### Passage provided:
⟨
Skip to content
This repository has been archived by the owner on Aug 17, 2023. It is now read-only.

Enable istio injection in Kubeflow namespace #131

Merged
merged 9 commits into from
Mar 23, 2020

Conversation

Bobgy
Copy link
Contributor

@Bobgy Bobgy commented Dec 10, 2019

/cc @jlewi
Can you help me review?

Resolves kubeflow/kubeflow#3866
This PR is imitating #123, which is similar


This change is Reviewable

@Bobgy
Copy link
Contributor Author

Bobgy commented Dec 10, 2019

/assign @kkasravi

@jlewi
Copy link
Contributor

jlewi commented Dec 10, 2019

@Bobgy This change looks good but before we can merge this change, I think we need to update kubeflow/manifests and disable ISTIO side car injection for most services to preserve the current behavior.

@Bobgy
Copy link
Contributor Author

Bobgy commented Dec 11, 2019

@jlewi I didn't manage to get enough time to do this today.
Just asking if there's any documentation to build kfctl by myself? I want to build a specific kfctl just for current stage bugbash.

@jlewi
Copy link
Contributor

jlewi commented Dec 11, 2019

@Bobgy you should just be able to run make

kfctl/Makefile

Line 122 in 10c8271

build-kfctl: deepcopy generate fmt vet

@Bobgy
Copy link
Contributor Author

Bobgy commented Dec 12, 2019

@jlewi Thanks! I will build a binary by myself first.
⟩
### Dataset rows:
⟨
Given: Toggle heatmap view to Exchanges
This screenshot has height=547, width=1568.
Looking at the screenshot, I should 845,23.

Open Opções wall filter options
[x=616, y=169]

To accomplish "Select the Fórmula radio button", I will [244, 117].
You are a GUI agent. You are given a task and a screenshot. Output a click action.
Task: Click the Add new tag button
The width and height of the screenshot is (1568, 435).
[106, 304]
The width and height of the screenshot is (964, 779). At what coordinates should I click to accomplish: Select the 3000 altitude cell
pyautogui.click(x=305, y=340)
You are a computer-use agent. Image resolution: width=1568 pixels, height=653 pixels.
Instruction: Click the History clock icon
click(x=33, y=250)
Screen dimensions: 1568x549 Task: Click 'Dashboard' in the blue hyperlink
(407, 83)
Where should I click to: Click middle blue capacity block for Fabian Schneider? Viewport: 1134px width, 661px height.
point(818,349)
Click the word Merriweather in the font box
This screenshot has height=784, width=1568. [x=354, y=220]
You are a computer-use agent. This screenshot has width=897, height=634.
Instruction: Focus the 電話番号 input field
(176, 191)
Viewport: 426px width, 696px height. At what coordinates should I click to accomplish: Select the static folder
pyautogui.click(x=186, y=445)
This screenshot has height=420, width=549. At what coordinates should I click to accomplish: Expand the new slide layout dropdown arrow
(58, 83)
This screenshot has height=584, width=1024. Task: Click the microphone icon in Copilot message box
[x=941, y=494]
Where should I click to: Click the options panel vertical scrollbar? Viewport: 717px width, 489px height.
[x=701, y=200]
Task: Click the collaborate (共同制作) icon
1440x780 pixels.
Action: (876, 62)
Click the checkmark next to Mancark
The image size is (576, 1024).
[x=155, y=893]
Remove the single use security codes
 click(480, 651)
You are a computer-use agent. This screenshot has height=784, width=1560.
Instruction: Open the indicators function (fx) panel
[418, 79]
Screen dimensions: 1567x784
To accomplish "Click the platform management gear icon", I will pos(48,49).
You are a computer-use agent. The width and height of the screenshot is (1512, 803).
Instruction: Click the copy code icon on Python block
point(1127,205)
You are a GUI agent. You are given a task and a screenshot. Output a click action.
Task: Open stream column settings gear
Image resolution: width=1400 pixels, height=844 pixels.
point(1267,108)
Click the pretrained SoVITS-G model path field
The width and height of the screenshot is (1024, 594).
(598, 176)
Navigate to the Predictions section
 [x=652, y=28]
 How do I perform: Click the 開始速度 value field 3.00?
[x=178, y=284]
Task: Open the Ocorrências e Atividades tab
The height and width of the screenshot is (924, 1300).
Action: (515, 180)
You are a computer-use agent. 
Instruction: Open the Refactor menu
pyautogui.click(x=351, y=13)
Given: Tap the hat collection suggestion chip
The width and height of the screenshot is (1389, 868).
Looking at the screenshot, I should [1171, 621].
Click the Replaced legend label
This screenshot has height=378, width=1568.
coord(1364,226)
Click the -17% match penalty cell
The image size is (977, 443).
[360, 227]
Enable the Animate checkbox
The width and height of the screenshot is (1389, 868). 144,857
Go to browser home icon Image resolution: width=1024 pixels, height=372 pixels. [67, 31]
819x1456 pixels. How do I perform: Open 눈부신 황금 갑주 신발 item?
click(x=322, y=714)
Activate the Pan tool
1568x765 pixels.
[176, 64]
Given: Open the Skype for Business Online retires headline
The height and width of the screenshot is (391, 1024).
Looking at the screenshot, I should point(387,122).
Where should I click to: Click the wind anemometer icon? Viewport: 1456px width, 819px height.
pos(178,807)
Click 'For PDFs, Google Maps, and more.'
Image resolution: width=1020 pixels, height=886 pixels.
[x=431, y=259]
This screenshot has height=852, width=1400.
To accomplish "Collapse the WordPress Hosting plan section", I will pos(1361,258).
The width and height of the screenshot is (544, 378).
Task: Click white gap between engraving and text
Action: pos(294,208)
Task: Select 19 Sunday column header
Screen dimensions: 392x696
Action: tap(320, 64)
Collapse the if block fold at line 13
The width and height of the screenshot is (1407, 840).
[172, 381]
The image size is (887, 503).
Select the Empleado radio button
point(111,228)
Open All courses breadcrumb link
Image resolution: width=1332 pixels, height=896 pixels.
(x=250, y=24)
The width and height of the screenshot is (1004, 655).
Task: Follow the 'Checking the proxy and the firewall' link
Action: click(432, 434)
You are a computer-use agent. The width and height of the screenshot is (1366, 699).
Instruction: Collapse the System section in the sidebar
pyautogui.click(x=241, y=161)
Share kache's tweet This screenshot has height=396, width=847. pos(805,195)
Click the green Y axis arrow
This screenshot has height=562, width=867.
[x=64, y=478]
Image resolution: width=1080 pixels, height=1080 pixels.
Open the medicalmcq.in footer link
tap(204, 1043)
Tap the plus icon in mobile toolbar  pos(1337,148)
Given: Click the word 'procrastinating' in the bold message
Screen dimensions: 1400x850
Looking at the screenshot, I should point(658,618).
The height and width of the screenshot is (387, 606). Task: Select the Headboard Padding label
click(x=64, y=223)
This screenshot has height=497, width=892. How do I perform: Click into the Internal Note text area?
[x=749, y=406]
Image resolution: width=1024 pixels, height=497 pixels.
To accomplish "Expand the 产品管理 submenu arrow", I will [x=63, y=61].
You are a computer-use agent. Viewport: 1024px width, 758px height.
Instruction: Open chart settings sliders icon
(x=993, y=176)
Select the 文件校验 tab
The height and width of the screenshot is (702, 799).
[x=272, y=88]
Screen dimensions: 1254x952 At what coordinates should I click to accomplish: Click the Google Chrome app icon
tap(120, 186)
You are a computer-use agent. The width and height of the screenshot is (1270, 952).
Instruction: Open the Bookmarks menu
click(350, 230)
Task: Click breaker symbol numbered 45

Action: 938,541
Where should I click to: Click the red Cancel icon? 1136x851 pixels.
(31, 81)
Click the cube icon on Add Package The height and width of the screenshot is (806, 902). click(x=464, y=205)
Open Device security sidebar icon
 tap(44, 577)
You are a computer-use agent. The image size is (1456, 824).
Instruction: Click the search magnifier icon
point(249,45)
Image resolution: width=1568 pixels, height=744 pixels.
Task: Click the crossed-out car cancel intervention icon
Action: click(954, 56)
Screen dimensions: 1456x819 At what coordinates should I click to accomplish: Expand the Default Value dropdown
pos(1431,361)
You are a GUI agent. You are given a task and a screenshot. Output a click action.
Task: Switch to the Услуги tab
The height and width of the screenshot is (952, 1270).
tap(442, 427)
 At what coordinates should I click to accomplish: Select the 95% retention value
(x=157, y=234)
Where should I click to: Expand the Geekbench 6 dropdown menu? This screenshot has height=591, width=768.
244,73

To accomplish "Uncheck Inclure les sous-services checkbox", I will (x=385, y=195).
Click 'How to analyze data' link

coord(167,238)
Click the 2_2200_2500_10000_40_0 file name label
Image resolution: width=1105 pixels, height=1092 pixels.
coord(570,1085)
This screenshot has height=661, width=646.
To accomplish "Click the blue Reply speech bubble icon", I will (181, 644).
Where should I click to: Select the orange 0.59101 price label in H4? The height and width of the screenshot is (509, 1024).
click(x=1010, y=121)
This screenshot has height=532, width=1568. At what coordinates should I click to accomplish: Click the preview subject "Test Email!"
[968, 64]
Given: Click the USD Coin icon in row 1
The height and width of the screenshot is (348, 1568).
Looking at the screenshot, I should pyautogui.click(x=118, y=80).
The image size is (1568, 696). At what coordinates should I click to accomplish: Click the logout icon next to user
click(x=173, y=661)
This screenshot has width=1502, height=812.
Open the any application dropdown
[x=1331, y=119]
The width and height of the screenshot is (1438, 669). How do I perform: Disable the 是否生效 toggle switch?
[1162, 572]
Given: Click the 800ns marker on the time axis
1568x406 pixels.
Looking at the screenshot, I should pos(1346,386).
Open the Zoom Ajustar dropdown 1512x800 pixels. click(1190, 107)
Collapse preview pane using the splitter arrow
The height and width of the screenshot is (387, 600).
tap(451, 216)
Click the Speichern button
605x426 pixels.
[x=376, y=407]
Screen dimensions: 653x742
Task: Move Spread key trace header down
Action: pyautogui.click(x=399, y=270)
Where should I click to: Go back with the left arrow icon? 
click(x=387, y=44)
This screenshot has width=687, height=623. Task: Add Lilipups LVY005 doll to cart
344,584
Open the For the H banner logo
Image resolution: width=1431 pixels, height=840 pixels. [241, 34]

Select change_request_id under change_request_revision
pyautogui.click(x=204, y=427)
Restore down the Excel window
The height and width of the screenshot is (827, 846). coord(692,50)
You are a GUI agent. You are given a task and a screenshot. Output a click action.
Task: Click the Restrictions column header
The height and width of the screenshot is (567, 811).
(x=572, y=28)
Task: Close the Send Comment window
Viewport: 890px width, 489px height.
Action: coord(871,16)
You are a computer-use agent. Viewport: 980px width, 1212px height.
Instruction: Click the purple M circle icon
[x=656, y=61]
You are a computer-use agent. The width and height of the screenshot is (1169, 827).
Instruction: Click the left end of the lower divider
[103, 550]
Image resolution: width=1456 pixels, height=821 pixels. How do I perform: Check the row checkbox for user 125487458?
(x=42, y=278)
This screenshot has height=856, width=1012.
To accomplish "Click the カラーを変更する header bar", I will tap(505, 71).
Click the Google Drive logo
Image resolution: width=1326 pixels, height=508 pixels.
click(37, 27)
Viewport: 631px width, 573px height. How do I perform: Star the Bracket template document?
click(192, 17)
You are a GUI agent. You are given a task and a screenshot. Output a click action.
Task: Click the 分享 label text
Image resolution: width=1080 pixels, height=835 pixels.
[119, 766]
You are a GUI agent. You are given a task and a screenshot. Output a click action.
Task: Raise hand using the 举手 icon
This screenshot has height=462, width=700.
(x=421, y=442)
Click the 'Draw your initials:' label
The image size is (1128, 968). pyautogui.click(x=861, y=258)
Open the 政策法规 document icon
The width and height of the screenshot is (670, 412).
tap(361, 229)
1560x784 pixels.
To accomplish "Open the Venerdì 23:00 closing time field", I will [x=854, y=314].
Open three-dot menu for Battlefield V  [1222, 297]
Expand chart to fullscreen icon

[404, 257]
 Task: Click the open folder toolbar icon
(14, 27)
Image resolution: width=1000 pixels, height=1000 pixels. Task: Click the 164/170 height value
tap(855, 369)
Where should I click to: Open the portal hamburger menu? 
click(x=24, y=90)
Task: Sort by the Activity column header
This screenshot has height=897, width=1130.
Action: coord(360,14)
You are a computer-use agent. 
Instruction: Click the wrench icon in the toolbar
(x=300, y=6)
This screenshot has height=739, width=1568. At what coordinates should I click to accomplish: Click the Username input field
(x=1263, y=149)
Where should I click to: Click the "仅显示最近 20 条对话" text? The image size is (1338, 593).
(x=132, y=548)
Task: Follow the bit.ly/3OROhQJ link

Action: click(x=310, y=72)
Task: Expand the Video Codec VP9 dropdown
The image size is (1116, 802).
⟩
### The task:
Can you repeat, word for word, the part of the Kubeflow pull request thread starting at "jlewi commented Dec 10, 2019" and ending at "current stage bugbash."?

### Completed exercise:
jlewi commented Dec 10, 2019

@Bobgy This change looks good but before we can merge this change, I think we need to update kubeflow/manifests and disable ISTIO side car injection for most services to preserve the current behavior.

@Bobgy
Copy link
Contributor Author

Bobgy commented Dec 11, 2019

@jlewi I didn't manage to get enough time to do this today.
Just asking if there's any documentation to build kfctl by myself? I want to build a specific kfctl just for current stage bugbash.